Are you sleeping okay?

Are you sleeping okay?

Many of us from time to time have problems sleeping, either our mind is racing or we just end up waking up several times in the night and I can’t get back to sleep.  Having experienced a long period of time unable to sleep a few years back, here are my tips for getting into a balanced sleeping pattern again. Not being able to sleep long term can really have negative affects on all aspects of our health and well being. 

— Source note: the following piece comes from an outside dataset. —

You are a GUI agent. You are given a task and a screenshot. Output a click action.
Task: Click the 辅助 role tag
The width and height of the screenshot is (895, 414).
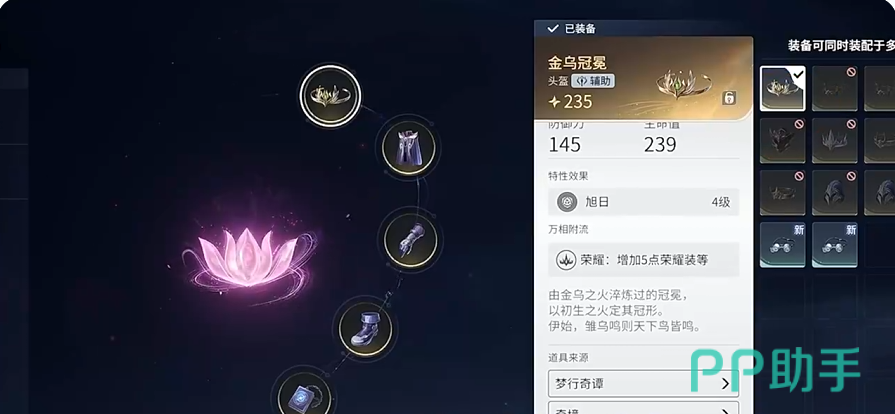(593, 81)
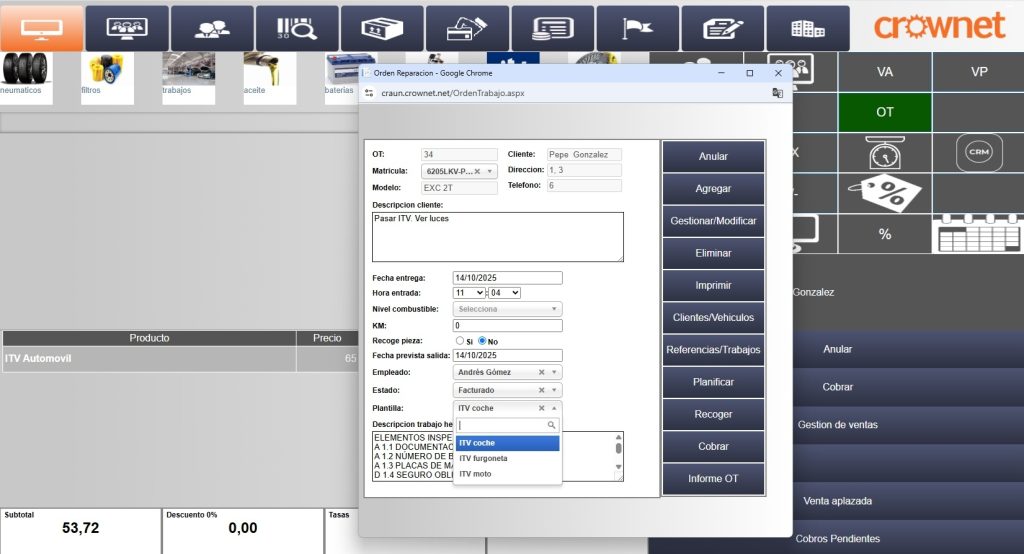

Some tips on improving your sleep: 

  1. It’s important to re-establish a regular night time routine to encourage balanced and deep sleep, this way you can entrain your mind, body and spirit to get used to a time to sleep. Often we can allow our work life to merge into our home life, particularly whilst working from home during this time. 
  2. Create a routine, don’t drink anything a few hours before sleep, then hopefully you won’t be up going to the bathroom in the middle of the night. If you do drink have a herbal tea, this will help to relax your system.
  3. If you live in a hot country have a cool shower, alternativlly if you are in a colder climate have a nice warm bath, relax and unwind. 
  4. Putting a drop or two of lavender essential oil on your pillow or use a device to release some lavender into the room. The beautiful lavender aroma has been used for centuries to help sleep, supporting the mind to relax and soothe the nervous system. It can also be a signal for our senses to prepare for sleep.
  5. Have some free flowing air in your room, getting the temperature right is key to having a good night’s sleep, neither too hot or too cold is good. 
  6. I enjoy listening to guided meditations to send me off to sleep, the soft voice helps to send me off to sleep quickly. I recommend, you listen to Steve Nobel or Linda Jarrett meditations.   Ultimately,  you need to find what works for you.  Alternatively, listen to some frequency music, to assist your sleep. For example: for a deep harmonious sleep. 
  7. Having a tidy bedroom, free from clutter and mess is always good for the mind to settle.  Use sage to cleanse and clear your personal space, with a Tibetan bowl or drum.  
  8. I use a bio-resonance sleep program when I have trouble sleeping. I am happy to share this with you, get in touch if you would like to test it, Book a Free Session to experience frequencies
  9. Write a list of what you are grateful for?  Even if it’s only 3 things,  going to sleep with positive thoughts around your life, will help to bring peace to your mind and help you sleep.
  10. Any pets you have make sure they won’t be disturbing you whilst you sleep.  They can take up a lot of space on your bed and disturb your sleep. Oh maybe you have a  partner who snores, make sure your personal sleeping space is a place of peace and tranquility.


Good night, Sleep tight, don't let the bed bugs bite!